Exercise instructions » Among the entries below, extract exactly the lines that run from the one with "Click the horizontal" through the one with "Instruction: Select the", both ends included.
[[ Working data, beginning ]]
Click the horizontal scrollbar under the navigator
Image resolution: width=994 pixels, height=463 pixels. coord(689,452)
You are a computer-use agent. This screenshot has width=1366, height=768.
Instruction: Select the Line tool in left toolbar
[[ Working data, end ]]
[[ Working data, beginning ]]
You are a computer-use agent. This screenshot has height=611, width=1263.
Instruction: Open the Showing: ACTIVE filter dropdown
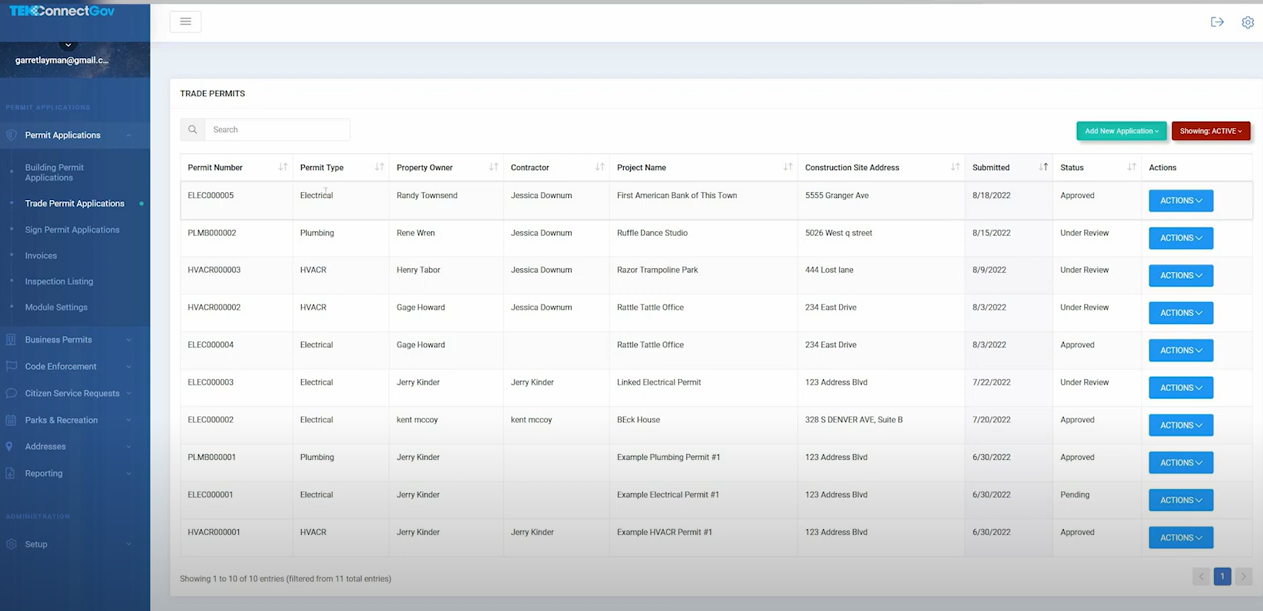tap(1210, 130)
[[ Working data, end ]]
[[ Working data, beginning ]]
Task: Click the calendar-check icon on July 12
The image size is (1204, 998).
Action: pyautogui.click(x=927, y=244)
[[ Working data, end ]]
Task response »
Click the horizontal scrollbar under the navigator
Image resolution: width=994 pixels, height=463 pixels. coord(689,452)
You are a computer-use agent. This screenshot has width=1366, height=768.
Instruction: Select the Line tool in left toolbar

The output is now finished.